I think it should vary based on the type of service being provided. Truly mobile service, I think it can make sense to not allow servers. If its being sold as a home internet solution (a more fixed kind of plan), I think it should allow servers to at least some level of hosting services.
The main difference is there's usually limited airtime capacity for clients, especially highly mobile ones. A server could easily hog quite a bit of the airtime on the network serving traffic to people not even in the area, squeezing out the usefulness of the network for all the other highly mobile people in the area. This person moves around, pretty much doing the equivalent of swinging a wrecking ball to the network performance everywhere they go.
When its being sold as a fixed endpoint though, capacity plans can be more targeted to properly support this kind of client. They're staying put, so its easier to target that particular spot for more capacity.
The phone providers oversell bandwidth. They also limit the use of already purchased bandwidth when it gets legitimately used.

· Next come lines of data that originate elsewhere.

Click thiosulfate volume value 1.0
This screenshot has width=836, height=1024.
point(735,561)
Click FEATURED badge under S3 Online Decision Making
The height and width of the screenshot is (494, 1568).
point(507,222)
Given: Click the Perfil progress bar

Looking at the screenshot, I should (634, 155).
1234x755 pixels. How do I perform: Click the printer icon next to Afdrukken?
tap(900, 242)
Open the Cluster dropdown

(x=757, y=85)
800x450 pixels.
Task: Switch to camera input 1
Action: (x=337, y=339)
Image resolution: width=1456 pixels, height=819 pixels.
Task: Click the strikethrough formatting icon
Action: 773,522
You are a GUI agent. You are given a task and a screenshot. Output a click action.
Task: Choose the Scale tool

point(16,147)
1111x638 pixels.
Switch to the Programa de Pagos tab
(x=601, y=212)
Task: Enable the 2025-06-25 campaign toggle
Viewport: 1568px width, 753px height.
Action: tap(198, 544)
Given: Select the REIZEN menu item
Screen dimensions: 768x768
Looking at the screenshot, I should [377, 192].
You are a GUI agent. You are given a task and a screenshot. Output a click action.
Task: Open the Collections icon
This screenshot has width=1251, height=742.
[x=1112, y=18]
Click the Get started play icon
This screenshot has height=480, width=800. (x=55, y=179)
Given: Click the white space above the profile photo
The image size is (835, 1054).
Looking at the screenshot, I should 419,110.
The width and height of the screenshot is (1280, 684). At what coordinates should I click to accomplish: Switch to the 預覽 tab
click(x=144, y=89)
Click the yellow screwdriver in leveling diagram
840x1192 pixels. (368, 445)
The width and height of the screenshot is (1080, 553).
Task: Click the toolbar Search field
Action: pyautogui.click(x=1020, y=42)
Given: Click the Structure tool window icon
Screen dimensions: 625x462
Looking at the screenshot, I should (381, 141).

Similar to many industries, their business model is selling monthly usage, while simultaneously restricting the actual usage. They are not in the business of being an ISP for people running software on their phones.
Being allowed to serve data from your own device should be seen as a natural human right.
If the networks don't have capacity or something then we need networks that can support that.
The idea that all of that has to go in the Fediverse on a server or something is just gatekeeping.
Wait a few years as IPV6 becomes truly ubiquitous. This will become very obvious to everyone and standard. People must be allowed to communicate directly, even if they have a lot of clients.
The opinions are slightly similar to remote work. Telecommuting was an obvious next step for a long time, it just took a certain number of decades for society to realize it.
This is all to underscore the author's point: NAT may necessitate stateful tracking, but firewalls without translation has been deployed at massive scale for one of the most numerous types of device in existence.